Antiquity appears to have begun
Long after their primeval race was run.

But beyond the limited circle of those peculiarly interested in geology or archæology, this discovery will claim the especial attention of all who, whether on ethnological, philological, or theological grounds, are interested in the great question of the antiquity of man upon the earth.

It is, however, mainly from the antiquarian point of view that I intend now to regard it, though, for the better elucidation of the circumstances under which these implements have been found, it will be necessary to enter into various geological details.

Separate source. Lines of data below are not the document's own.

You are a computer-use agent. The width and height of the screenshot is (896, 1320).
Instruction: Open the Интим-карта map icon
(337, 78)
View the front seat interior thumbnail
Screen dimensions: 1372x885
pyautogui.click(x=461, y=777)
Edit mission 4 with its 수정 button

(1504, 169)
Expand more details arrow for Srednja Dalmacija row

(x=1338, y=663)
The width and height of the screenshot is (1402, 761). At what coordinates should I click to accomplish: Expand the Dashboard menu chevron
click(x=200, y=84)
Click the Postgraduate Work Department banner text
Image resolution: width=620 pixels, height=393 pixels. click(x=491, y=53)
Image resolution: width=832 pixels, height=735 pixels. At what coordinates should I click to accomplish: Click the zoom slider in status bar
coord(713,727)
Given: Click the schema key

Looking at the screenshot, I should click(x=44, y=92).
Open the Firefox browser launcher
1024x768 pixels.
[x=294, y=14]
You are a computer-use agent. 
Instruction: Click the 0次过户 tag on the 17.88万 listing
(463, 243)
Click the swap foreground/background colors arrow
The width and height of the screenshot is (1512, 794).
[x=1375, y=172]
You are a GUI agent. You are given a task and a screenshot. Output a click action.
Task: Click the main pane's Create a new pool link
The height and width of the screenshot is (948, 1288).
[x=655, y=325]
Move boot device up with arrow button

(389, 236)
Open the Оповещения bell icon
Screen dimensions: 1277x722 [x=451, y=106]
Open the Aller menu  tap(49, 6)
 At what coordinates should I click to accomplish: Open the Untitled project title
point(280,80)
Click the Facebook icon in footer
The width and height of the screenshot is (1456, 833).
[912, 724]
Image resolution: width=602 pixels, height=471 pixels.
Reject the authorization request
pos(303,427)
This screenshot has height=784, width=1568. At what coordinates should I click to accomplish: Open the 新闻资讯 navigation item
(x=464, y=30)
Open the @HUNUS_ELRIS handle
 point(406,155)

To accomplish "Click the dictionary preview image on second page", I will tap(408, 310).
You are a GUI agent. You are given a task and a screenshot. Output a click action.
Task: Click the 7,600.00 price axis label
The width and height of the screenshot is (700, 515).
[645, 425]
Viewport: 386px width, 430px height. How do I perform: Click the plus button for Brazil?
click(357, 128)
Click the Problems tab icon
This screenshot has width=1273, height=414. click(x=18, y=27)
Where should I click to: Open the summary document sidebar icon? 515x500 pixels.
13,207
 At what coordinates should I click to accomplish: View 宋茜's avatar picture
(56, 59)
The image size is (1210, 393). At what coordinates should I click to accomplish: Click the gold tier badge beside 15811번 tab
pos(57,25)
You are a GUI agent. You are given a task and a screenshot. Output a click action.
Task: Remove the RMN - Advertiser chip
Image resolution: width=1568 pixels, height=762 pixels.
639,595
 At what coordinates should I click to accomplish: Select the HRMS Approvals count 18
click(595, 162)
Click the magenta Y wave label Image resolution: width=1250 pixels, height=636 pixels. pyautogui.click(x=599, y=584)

It is now some years since a distinguished French antiquary, M. Boucher de Perthes, in his work, entitled, "Antiquités Celtiques et Antédiluviennes,"[1] called attention to the discovery of flint implements fashioned by the hand of man in the pits worked for sand and gravel in the neighbourhood of Abbeville, in such positions, and at such a depth below the surface of the ground, as to force upon him the conclusion that they were found in the very spots in which they had been deposited at the period of the formation of the beds containing them. The announcement by M. Boucher de Perthes, of his having discovered these flint implements under such remarkable circumstances was, however, accompanied by an account of the finding of many other forms of flint of a much more questionable character, and by the enunciation of theories which by many may have been considered as founded upon too small a basis of ascertained facts. It is probably owing to this cause that, neither in France nor in this country, did the less disputable and now completely substantiated discoveries of M. de Perthes receive from men of science in former years the attention to which they were justly entitled.

The question whether man had or had not coexisted with the extinct pachydermatous and other mammals, whose bones are so frequently found in the more recent geological deposits, had indeed already more than once been brought under

  1. Paris, 8vo. vol. i. 1847, (printed in 1844-6,) vol. ii. 1857.